:: Stored data
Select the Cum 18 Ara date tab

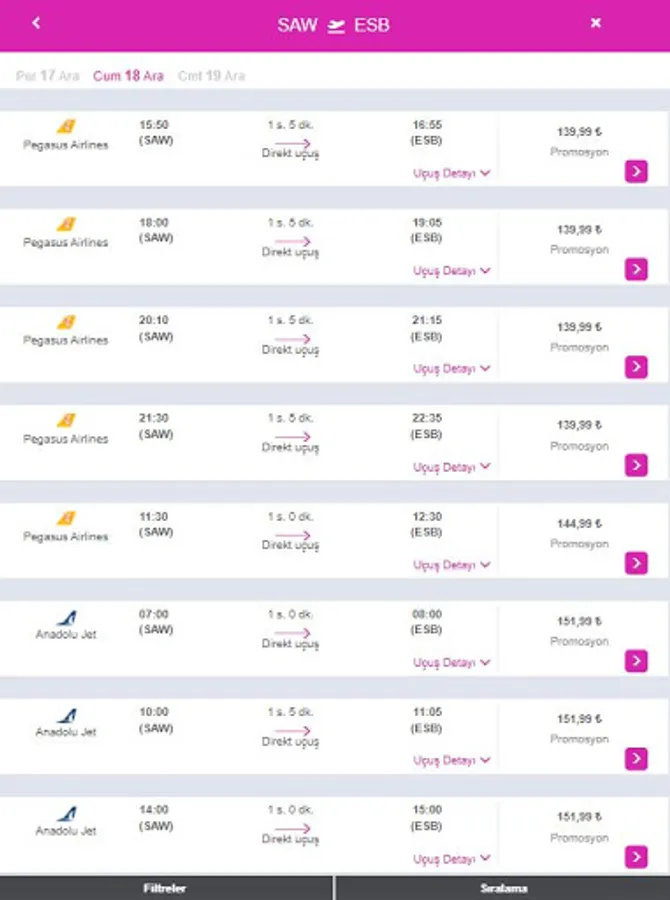click(x=128, y=76)
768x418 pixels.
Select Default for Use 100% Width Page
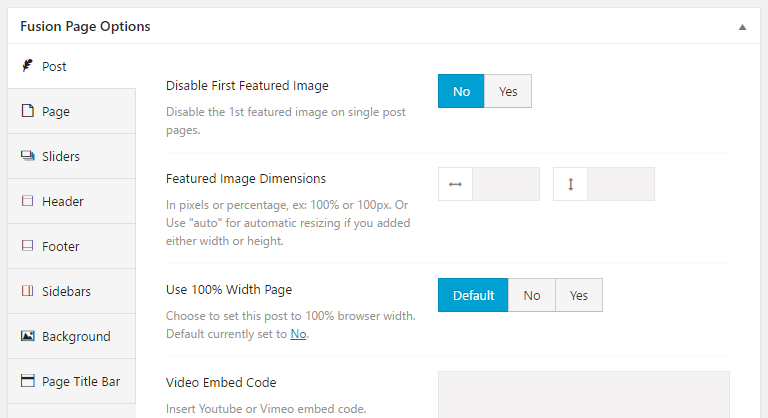coord(473,295)
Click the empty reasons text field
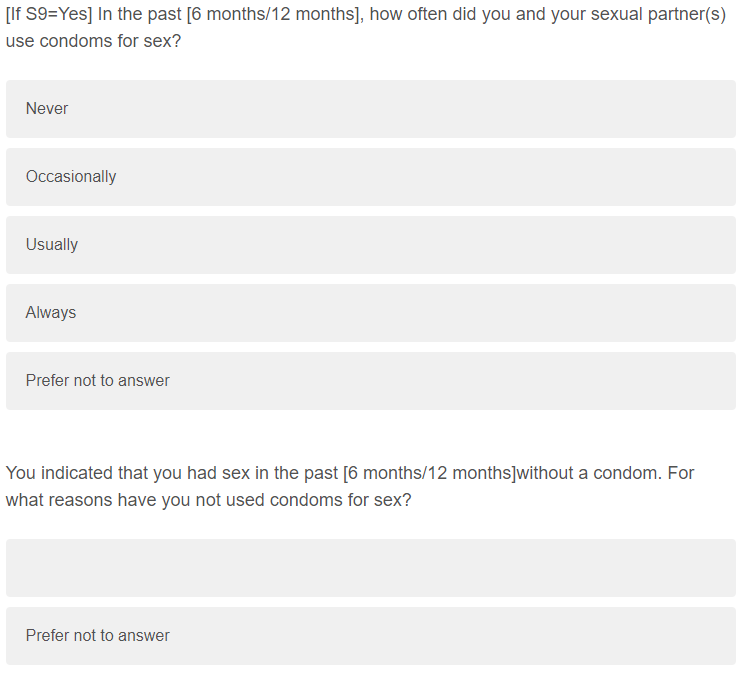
::::
Activity
What you return should be the whole listing, word for word, without its pictures.

Exercise result
Select the Cum 18 Ara date tab

click(x=128, y=76)
768x418 pixels.
Select Default for Use 100% Width Page
coord(473,295)
Click the empty reasons text field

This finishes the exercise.